§ Work request
Each line of the listing that includes the string "computer" needs to be located and copied.
BEGIN
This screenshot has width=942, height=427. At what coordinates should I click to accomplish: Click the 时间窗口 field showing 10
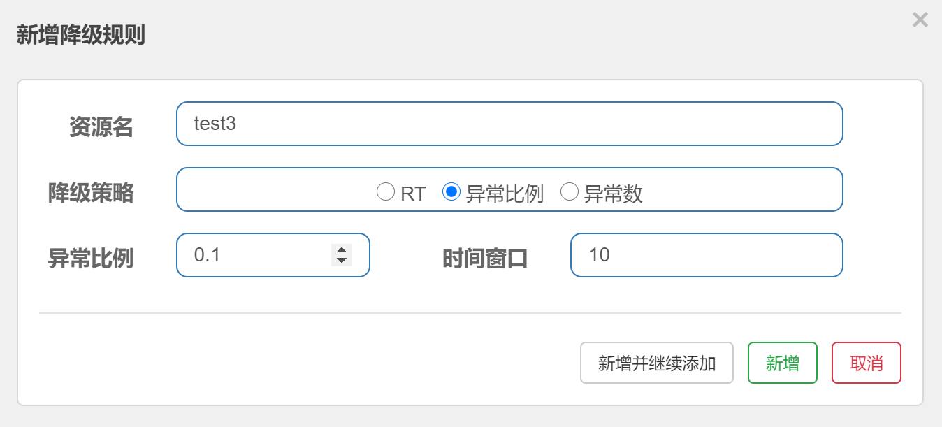[707, 255]
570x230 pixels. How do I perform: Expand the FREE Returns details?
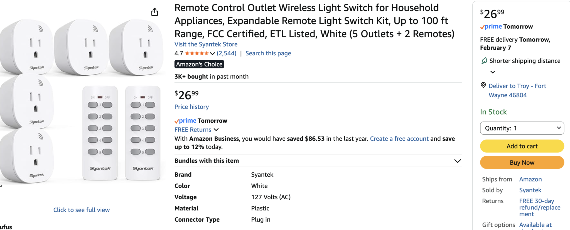pos(196,130)
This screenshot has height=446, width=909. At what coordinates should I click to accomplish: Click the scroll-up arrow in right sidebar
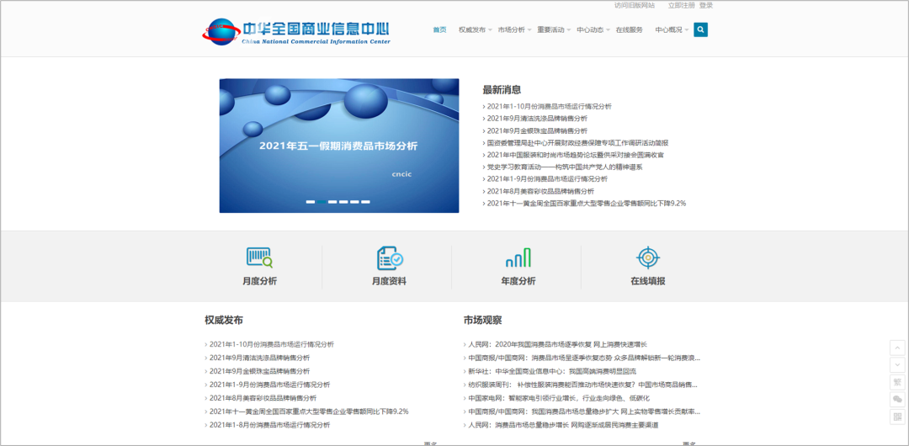click(897, 347)
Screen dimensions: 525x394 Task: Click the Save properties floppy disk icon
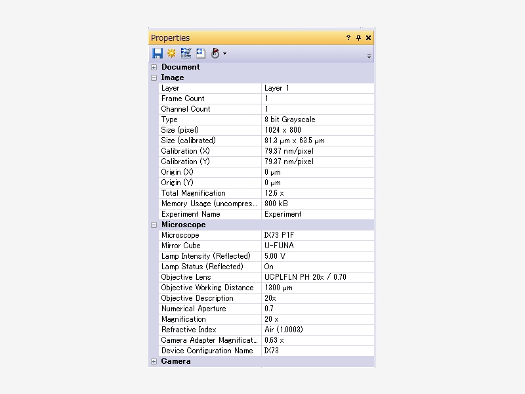157,53
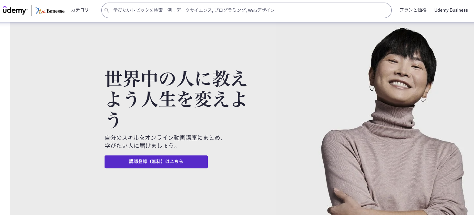Click the headline line よう人生を変えよ

176,99
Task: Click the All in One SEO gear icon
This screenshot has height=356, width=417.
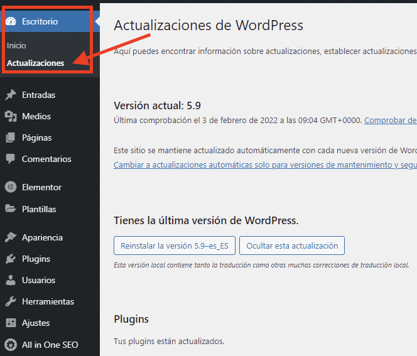Action: click(11, 345)
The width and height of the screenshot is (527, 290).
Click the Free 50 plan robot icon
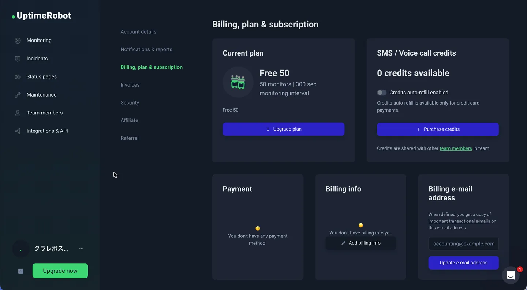coord(238,82)
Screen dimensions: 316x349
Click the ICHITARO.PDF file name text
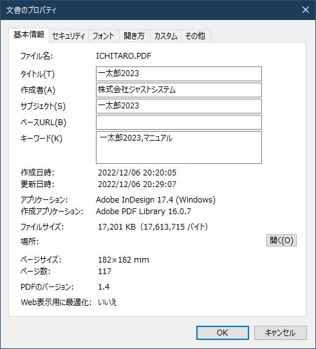(124, 56)
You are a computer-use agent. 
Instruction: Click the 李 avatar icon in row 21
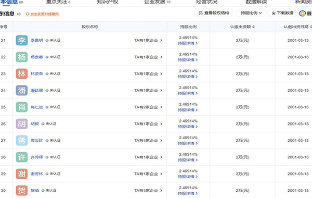pyautogui.click(x=22, y=40)
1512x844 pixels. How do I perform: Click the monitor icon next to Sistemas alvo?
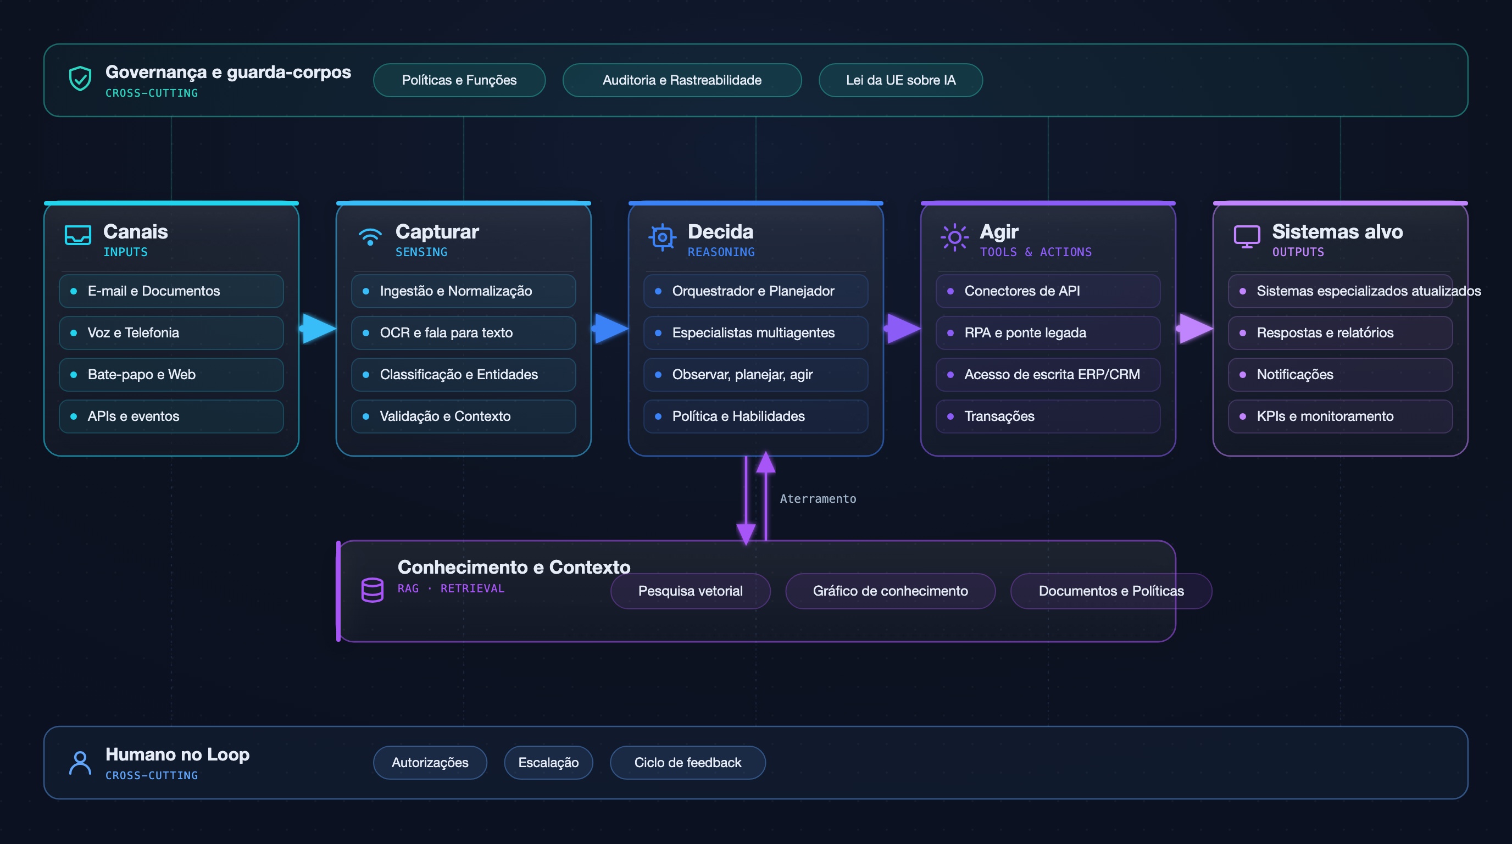tap(1247, 237)
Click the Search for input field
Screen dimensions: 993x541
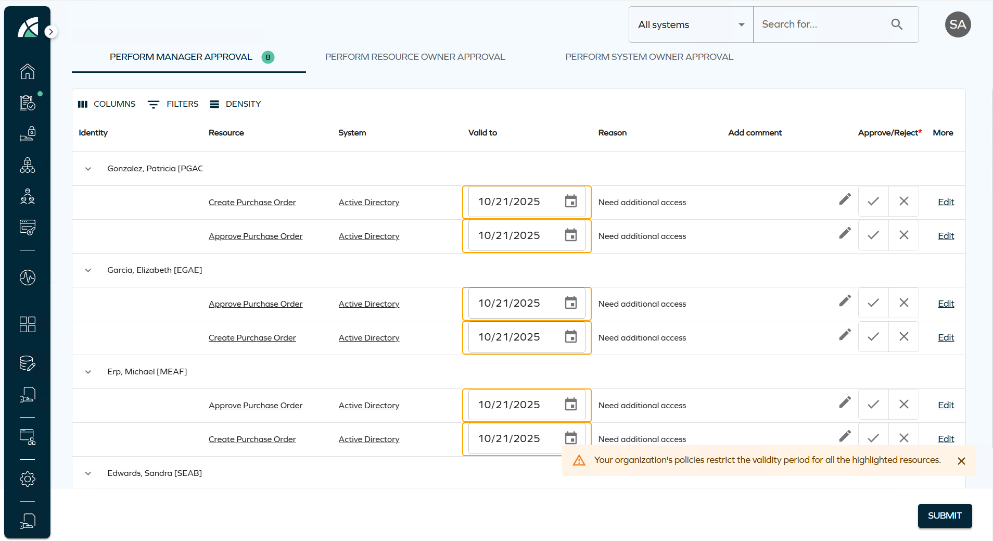[822, 24]
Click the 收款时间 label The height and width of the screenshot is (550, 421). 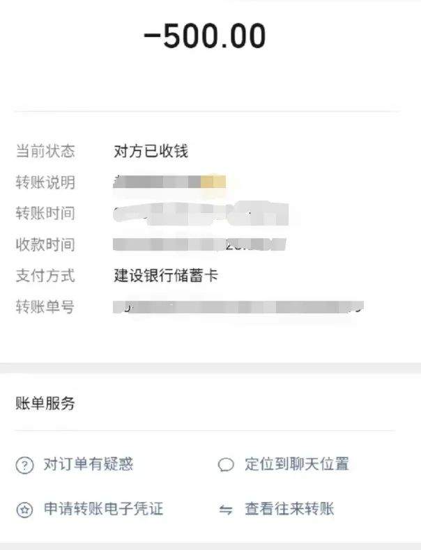pos(45,244)
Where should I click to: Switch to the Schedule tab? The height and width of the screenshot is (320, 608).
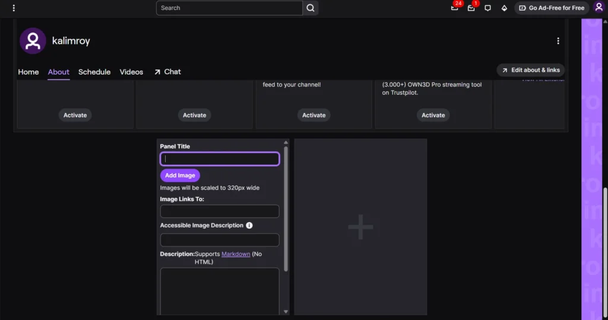(94, 72)
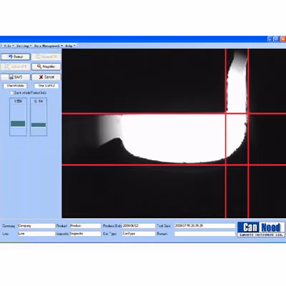
Task: Select the Produce Date field
Action: pos(139,226)
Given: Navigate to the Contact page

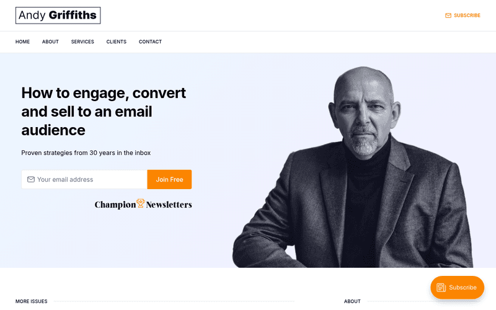Looking at the screenshot, I should [x=150, y=42].
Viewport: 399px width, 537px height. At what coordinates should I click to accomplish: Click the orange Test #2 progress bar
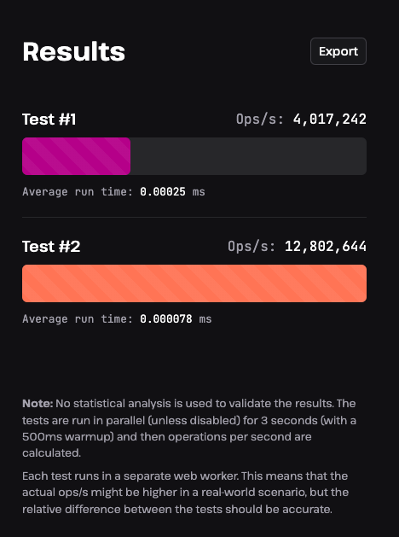coord(194,283)
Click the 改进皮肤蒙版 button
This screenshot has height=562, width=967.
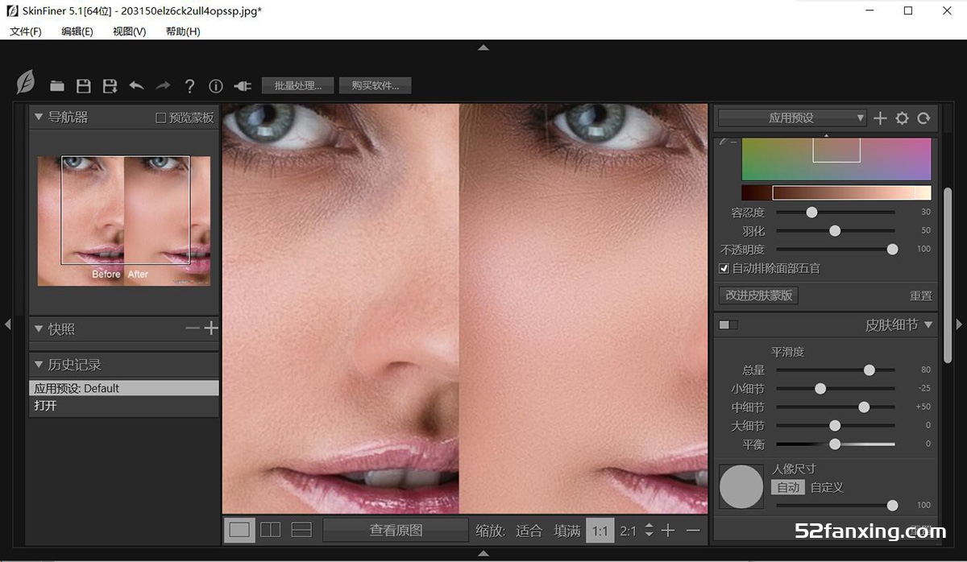(758, 295)

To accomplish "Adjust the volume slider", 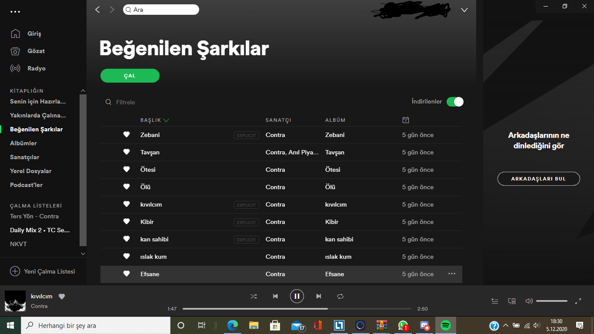I will 551,301.
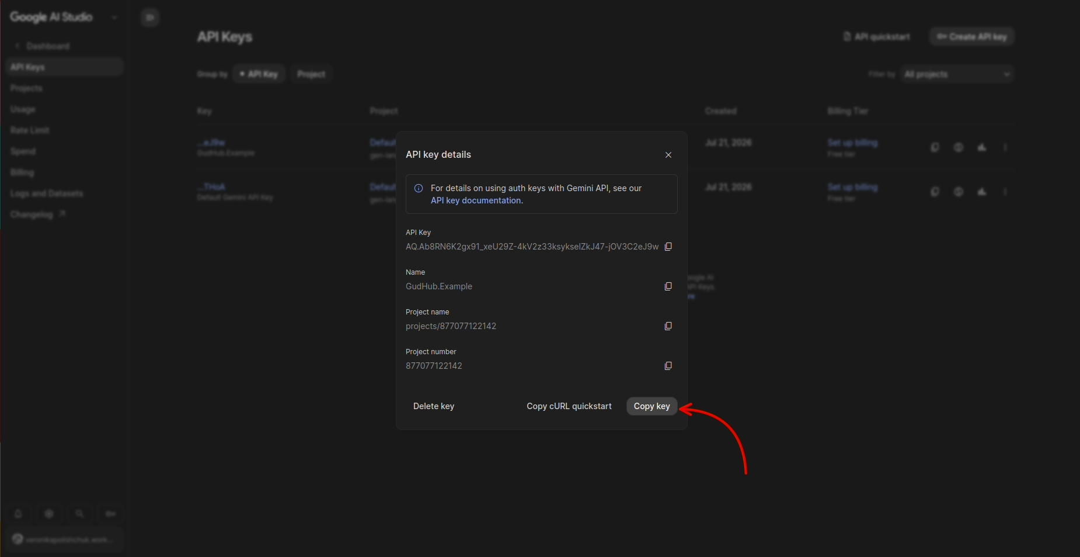Click the Delete key button

coord(434,406)
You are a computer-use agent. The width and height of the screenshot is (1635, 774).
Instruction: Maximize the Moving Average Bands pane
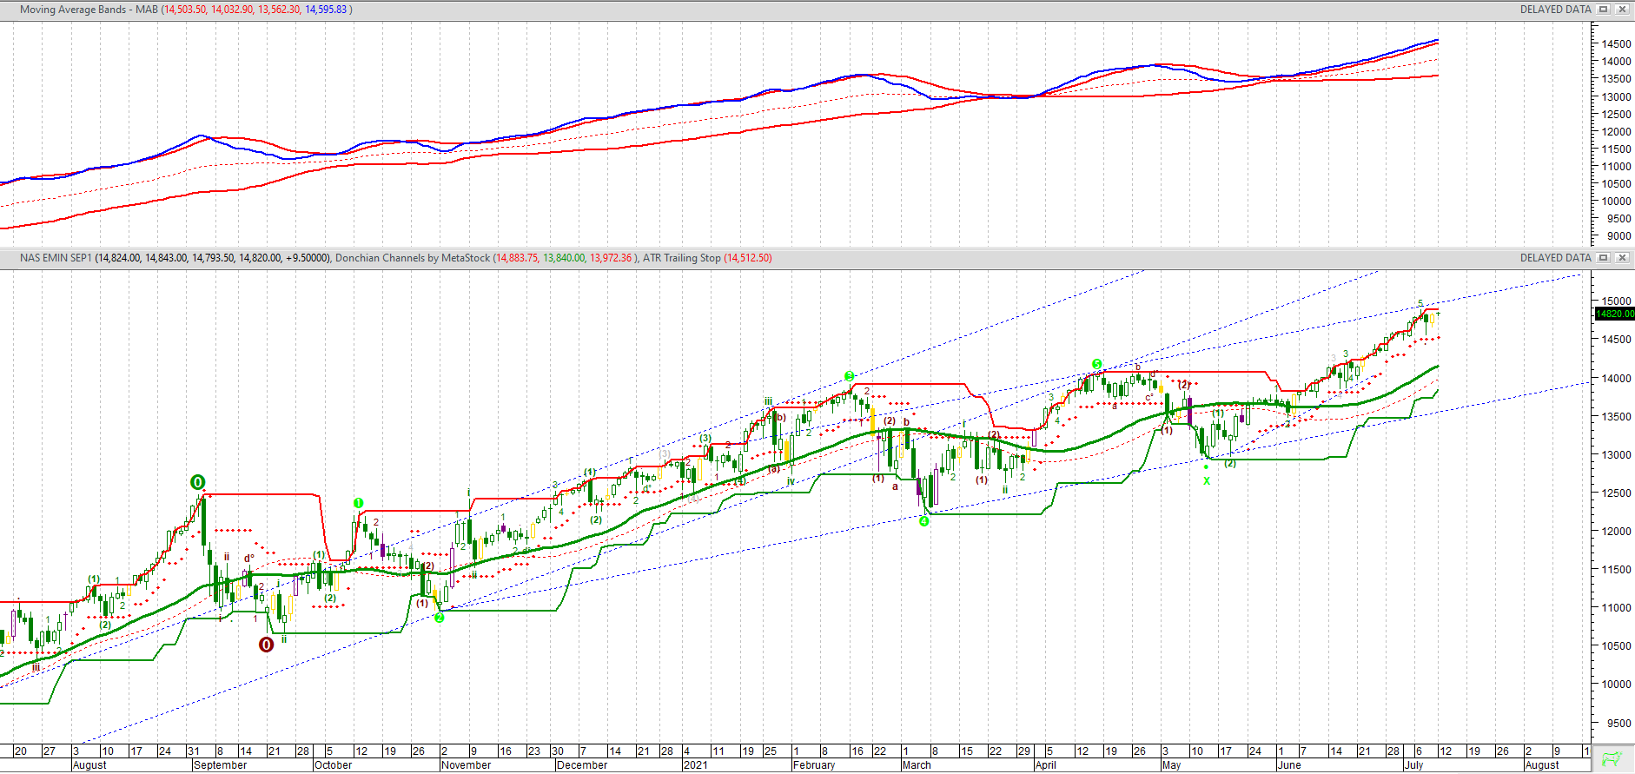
END
§ Response for this exercise
You are a computer-use agent. 
You are a computer-use agent. The width and height of the screenshot is (1635, 774).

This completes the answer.